━━━ 引用文本

YOLOv5改进 | Conv篇 | 利用CVPR2024-DynamicConv提出的GhostModule改进C3（全网独家首发）

一、本文介绍

本文给大家带来的改进机制是CVPR2024的最新改进机制DynamicConv其是CVPR2024的最新改进机制，这个论文中介绍了一个名为ParameterNet的新型设计原则，它旨在在大规模视觉预训练模型中增加参数数量，同时尽量不增加浮点运算（FLOPs），所以本文的DynamicConv被提出来了，使得网络在保持低FLOPs的同时增加参数量，在其提出的时候它也提出了一个新的模块hostModule，我勇其魔改C2f从而达到创新的目的，在V5n上其参数量仅有130W计算量为2.9GFLOPs，从而允许这些网络从大规模视觉预训练中获益。

欢迎大家订阅我的专栏一起学习YOLO！

专栏回顾：YOLOv5改进专栏——持续复现各种顶会内容——内含100+创新

一、本文介绍

二、原理介绍

三、核心代码

四、手把手教你添加GhostModule模块

4.1 GhostModule添加步骤

4.1.1 修改一

4.1.2 修改二

4.1.3 修改三

4.1.4 修改四

4.2 GhostModule的yaml文件和训练截图

4.3GhostModule的训练过程截图

五、本文总结

二、原理介绍

官方论文地址： 官方论文地址点击此处即可跳转

官方代码地址： 官方代码地址点击此处即可跳转

动态卷积（Dynamic Convolution）是《DynamicConv.pdf》中提出的一种关键技术，旨在增加网络的参数量而几乎不增加额外的浮点运算（FLOPs）。以下是关于动态卷积的主要信息和原理：

主要原理：

1. 动态卷积的定义：
动态卷积通过对每个输入样本动态选择或组合不同的卷积核（称为"experts"），来处理输入数据。这种方法可以视为是对传统卷积操作的扩展，它允许网络根据输入的不同自适应地调整其参数。

━━━━━━
━━━ 所给信息

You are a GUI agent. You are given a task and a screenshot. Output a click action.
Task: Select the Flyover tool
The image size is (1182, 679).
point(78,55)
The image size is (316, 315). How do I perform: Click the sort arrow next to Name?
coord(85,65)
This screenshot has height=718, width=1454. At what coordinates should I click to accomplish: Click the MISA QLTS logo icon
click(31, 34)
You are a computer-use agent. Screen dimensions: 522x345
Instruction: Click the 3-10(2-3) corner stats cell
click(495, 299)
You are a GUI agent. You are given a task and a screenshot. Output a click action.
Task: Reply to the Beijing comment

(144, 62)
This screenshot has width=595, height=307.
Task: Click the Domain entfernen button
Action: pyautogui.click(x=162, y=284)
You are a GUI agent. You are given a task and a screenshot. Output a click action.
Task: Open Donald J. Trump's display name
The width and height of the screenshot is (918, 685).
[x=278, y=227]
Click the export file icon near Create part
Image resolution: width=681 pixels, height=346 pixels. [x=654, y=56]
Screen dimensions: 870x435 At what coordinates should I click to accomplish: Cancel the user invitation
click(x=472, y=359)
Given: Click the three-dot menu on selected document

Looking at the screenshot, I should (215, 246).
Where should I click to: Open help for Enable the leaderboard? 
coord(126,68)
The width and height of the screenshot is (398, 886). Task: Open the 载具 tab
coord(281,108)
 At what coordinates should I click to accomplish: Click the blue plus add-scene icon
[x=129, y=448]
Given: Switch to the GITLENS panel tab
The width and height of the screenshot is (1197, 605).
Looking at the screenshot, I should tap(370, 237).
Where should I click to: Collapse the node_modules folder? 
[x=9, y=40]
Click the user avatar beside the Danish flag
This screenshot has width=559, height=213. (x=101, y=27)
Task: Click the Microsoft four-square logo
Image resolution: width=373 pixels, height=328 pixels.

━━━━━━

• 任务说明:
用两句话概括这篇介绍 DynamicConv 改进 YOLOv5 的引用文本。 请只依据引用文本作答，不参考各行记录。

• 最终结果:
该文介绍 CVPR2024 提出的改进机制 DynamicConv，其所在论文提出了名为 ParameterNet 的设计原则，旨在增加大规模视觉预训练模型的参数数量，同时尽量不增加浮点运算（FLOPs），按文中说法，改进后的网络在 V5n 上参数量仅有 130W，计算量为 2.9GFLOPs。动态卷积对每个输入样本动态选择或组合不同的卷积核（称为"experts"）来处理输入数据，可视为对传统卷积操作的扩展，使网络能根据输入的不同自适应地调整参数。